%%

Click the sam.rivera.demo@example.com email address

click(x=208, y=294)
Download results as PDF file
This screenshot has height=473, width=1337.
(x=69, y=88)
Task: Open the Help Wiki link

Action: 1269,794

%%
%%

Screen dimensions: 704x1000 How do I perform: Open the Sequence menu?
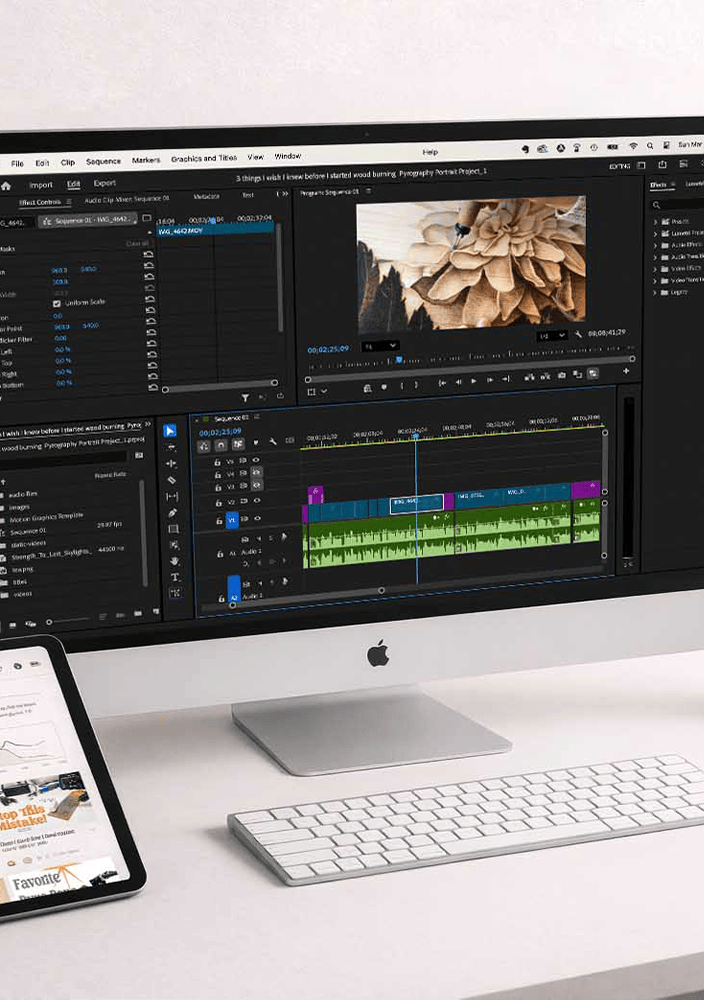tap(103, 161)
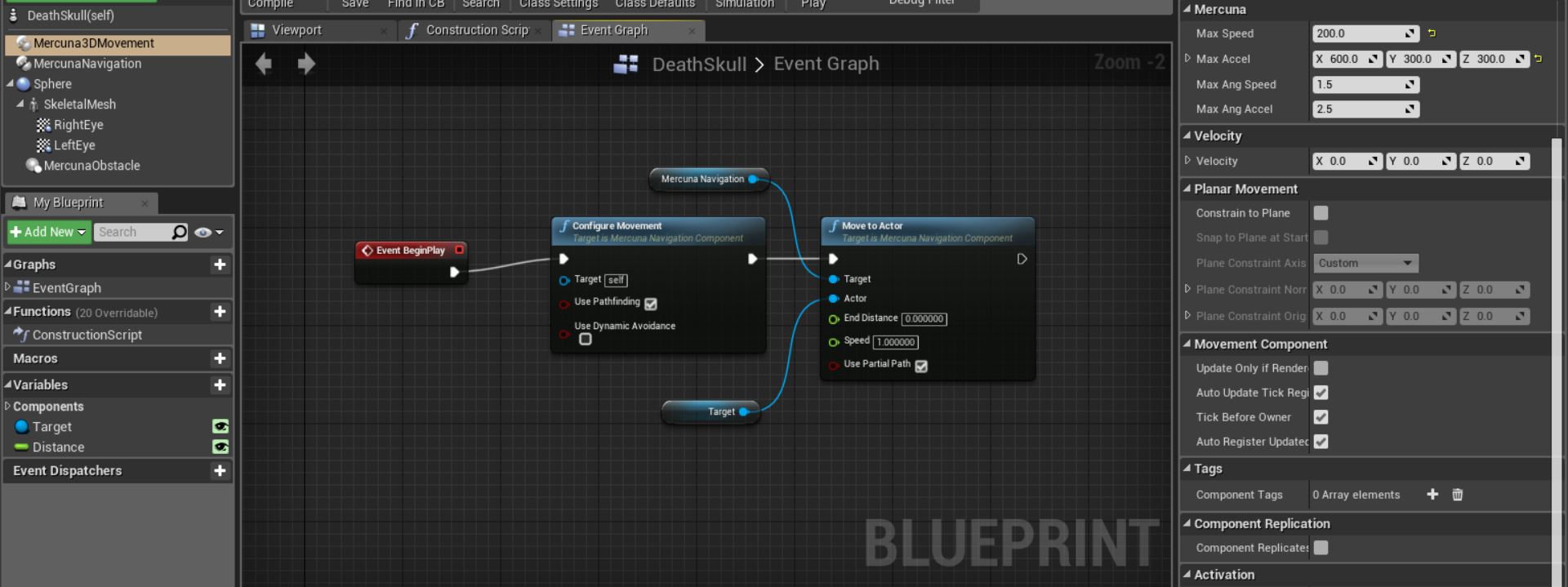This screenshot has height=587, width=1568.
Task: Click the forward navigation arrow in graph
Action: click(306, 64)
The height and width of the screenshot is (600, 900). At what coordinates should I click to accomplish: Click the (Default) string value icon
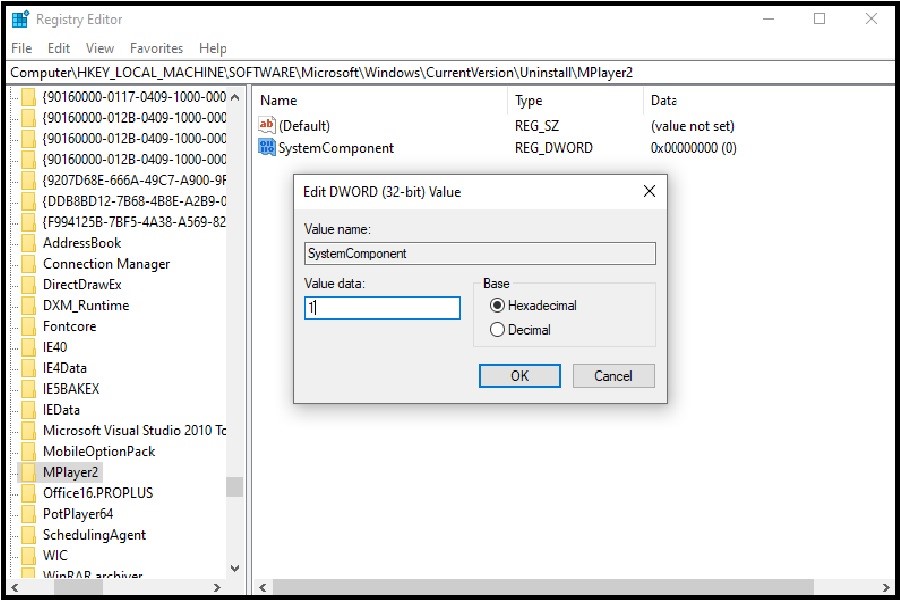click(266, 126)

%%
%%

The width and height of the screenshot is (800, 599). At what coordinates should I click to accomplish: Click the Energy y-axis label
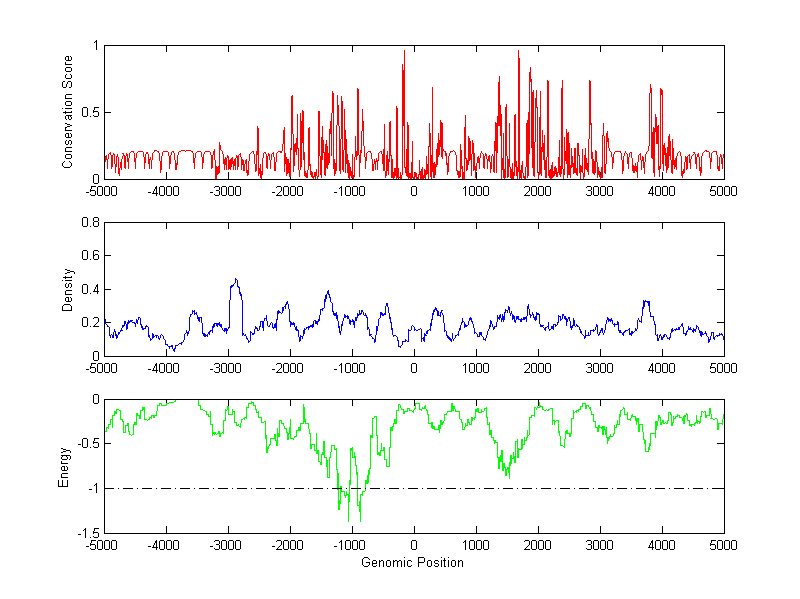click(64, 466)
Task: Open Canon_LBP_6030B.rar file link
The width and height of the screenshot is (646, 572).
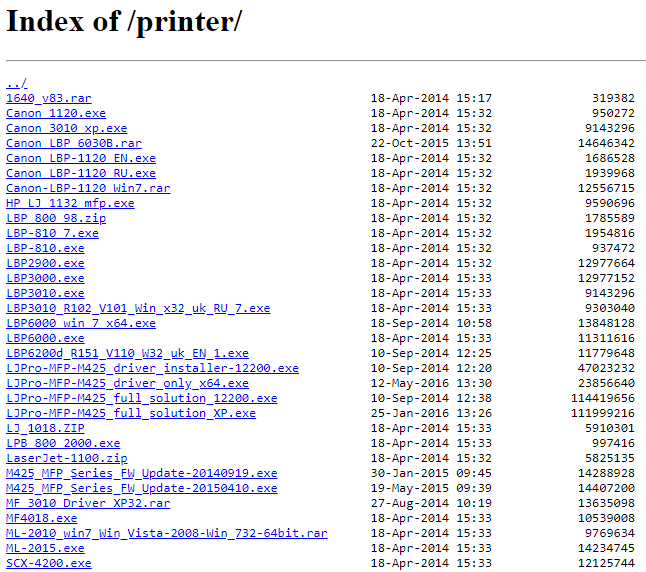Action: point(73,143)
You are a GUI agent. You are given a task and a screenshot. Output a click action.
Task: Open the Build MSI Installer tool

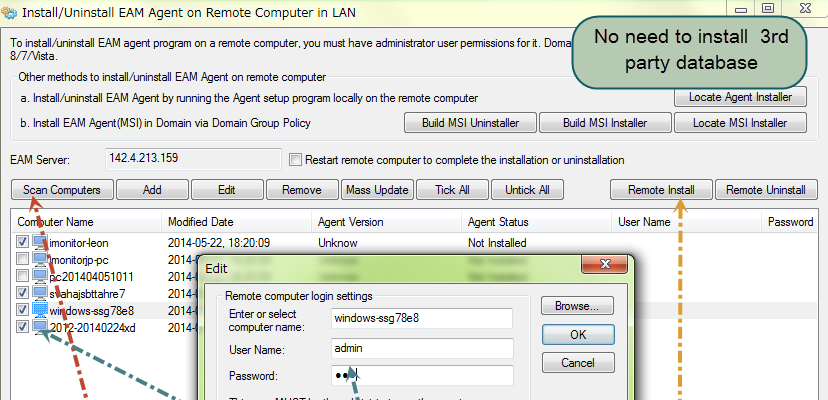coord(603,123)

%%

■ **EXERCISE GOAL**: Of all the lines in the data above, show only those that hold the word "file".

■ **ANSWER SPACE**:
Download results as PDF file
Task: Open Canon_LBP_6030B.rar file link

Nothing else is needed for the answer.